Tuesday, February 25, 2014

On chairing a literary panel

On Sunday I went to Hamilton Gardens to chair the event “Men Behaving Bookishly”. The panellists were, in reverse alphabetical order, novelist Tim Wilson, noir novelist Chad Taylor, poet Kevin Ireland and true-crime writer Scott Bainbridge

Three of them had connections with Quote Unquote the magazine: Chad was on the cover for this interview in May 1995; Tim wrote for us in 1993, our first year, including this piece on Shonagh Koea; Kevin was nominally the assistant editor but was much more than that. I learned many good lessons from him about writing and editing but chiefly about the importance of a really good long lunch.

The programme said: “They will be talking about writing their books and the books they enjoy reading.” So that’s what we did.

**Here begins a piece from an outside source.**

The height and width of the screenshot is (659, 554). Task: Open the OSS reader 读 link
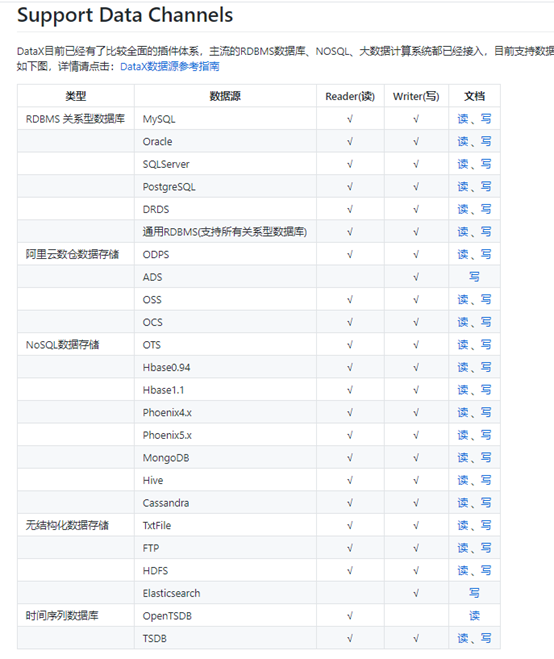[x=463, y=300]
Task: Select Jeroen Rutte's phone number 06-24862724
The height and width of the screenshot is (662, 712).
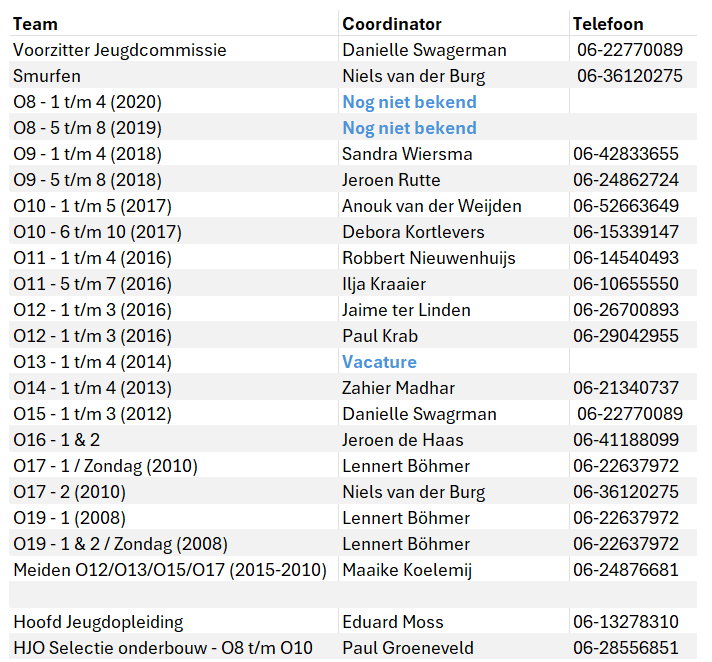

One of us was massively hungover from a stag party the night before. One of us was in the last stages of making a movie from one of his novels. One of us had got back the night before after a long trip to the South Island to fish for trout. One of us had lost his voice a few days before after a long trip to Taiwan. So we were all a bit distracted, but it seemed to go well.

Asked from the floor how we relaxed, one of us said, “I find going to Mass relaxing.” One said, “I have a day job so for me writing is relaxing.” One said, “I drink a lot.”

The session went really well, everyone said afterwards – audience members, organisers, participants. And that’s because of the preparation. I learned quickly when I was a musician that the more work you do in rehearsal, the easier the performance, and vice versa. So when I would do a one-hour session at the Auckland Readers’ and Writers’ Festival with a writer (e.g. John Freeman and Vincent O’Sullivan) I would spend a week prepping. Which made the hourly rate less than $5 but meant that the audience got their money’s worth and the writer was comfortable so gave a good performance.

I have been on panels where the chair does not do this prepping and I get a bit ratty. Chairs too often think they can wing it and get by on charm (or, as happened once at the Auckland Readers’ and Writers’ Festival, drunkenness). Well, I can’t. I have to work for it. Charm, that is.

So four days before this event I emailed the panellists with the potted bios with which I would introduce them, and also a list of questions I thought we could all discuss, ranging from “Why do you write, given that it is so hard?” to “What did you read when you were young that got you started?” (My answer to the first question was “Money” and to the second, “Biggles.”) Thing is, on the day they all knew who the others were, and what they were expected to have an interesting opinion about.

All of our panellists could have got by on charm – I mean, Kevin Ireland! – but the paying audience would have been short-changed had we not prepped and just fallen back on our stock routines, which all performing authors have.

So here are the Smiths with “This Charming Man”, live in Hamburg in 1984:

2 comments:

  1. I feel that this is blog post is a psychic criticism of my lack of prep - so far - for the panel I'm chairing next week.

    ReplyDelete
  2. I was totally thinking of you. Good thing about this kind of homework is that you don't have to show your workings.